Flip the cliché: Use the cliché to set an expectation and then twist the outcome to surprise the reader. You could assume that the villain makes up the prophecy to fool the hero into believing they could win.
Have the characters or become self-aware of the cliché: If your story has a comedic tone, you can get away with having the characters aware of a plot device. If it fits with the tone, have the characters and or villains aware of how unfair a prophecy is and question the concept of destiny with bitterness and discouragement.
3. Expectations and plot beats:
While a cliché is an overused troupe, some genres have certain plot beats that the audience will expect as part of their reading experience. When you find these obligatory plot beats, you can either originally execute the plot beats or subvert the audience's expectations.
For example, one common horror story plot beat is known as ‘the gauntlet.’ This often is written toward the end of the story, where the villain gains total control of the hero. Examples of ‘the gauntlet’ scenes are those in which the hero is trapped in the haunted house, or tied up in a basement at the mercy of the villain, or perhaps even surrounded by zombies while trying to escape. This scene is a beat that horror fans are likely to be expecting, and if your horror story’s missing it, your audience might be disappointed or confused.
If you wish to execute this beat in an original manner, you want to deliver the same plot beat information in a way that hasn't been done before. In the Oscar-winning movie, The Silence of the Lambs, screenwriter Ted Tally employs the gauntlet scene when Claire, our hero, is looking for Buffalo Bill in the darkness of his house. Tally ingeniously wrote the scene from the villain's point of view. Seeing Buffalo Bill stalking Claire with night vision goggles, we get the same feeling of suspense as in the gauntlet plot beat but from a whole new perspective.
If you wish to subvert the expectation of the reader, your plot beat must lead to a completely different place than what we would expect, it must surprise us.
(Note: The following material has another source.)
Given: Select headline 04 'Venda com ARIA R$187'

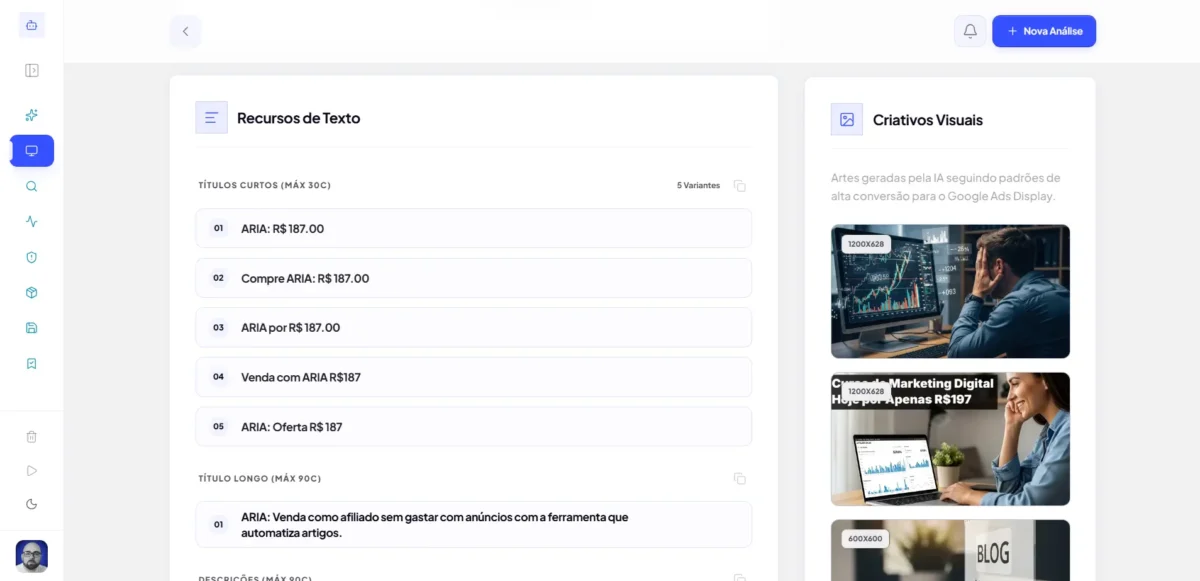Looking at the screenshot, I should coord(473,377).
Detective stories often emphasize the great revelation plot beat. This is when our hero stumbles upon a clue that makes them see the entire case in a new perspective that ultimately reveals the villain. Usually, this scene is followed by the hero risking everything to find and chase down the villain. A great way to subvert the expectation of that revelation scene is by awarding the audience a false revelation, convincing us that the mystery has been solved. Then, in the following scene, have the hero not only realize who the real villain is, but have them realize they have been deceived throughout the entire story.
This is how expectations are subverted—by executing a familiar plot beat that leads to a whole new place.
Finding problems before you sit down to write can save you from dreadful rewrites. Study the art of storytelling, study the genre, but most importantly, be critical with your work until you’re telling the best story you can tell.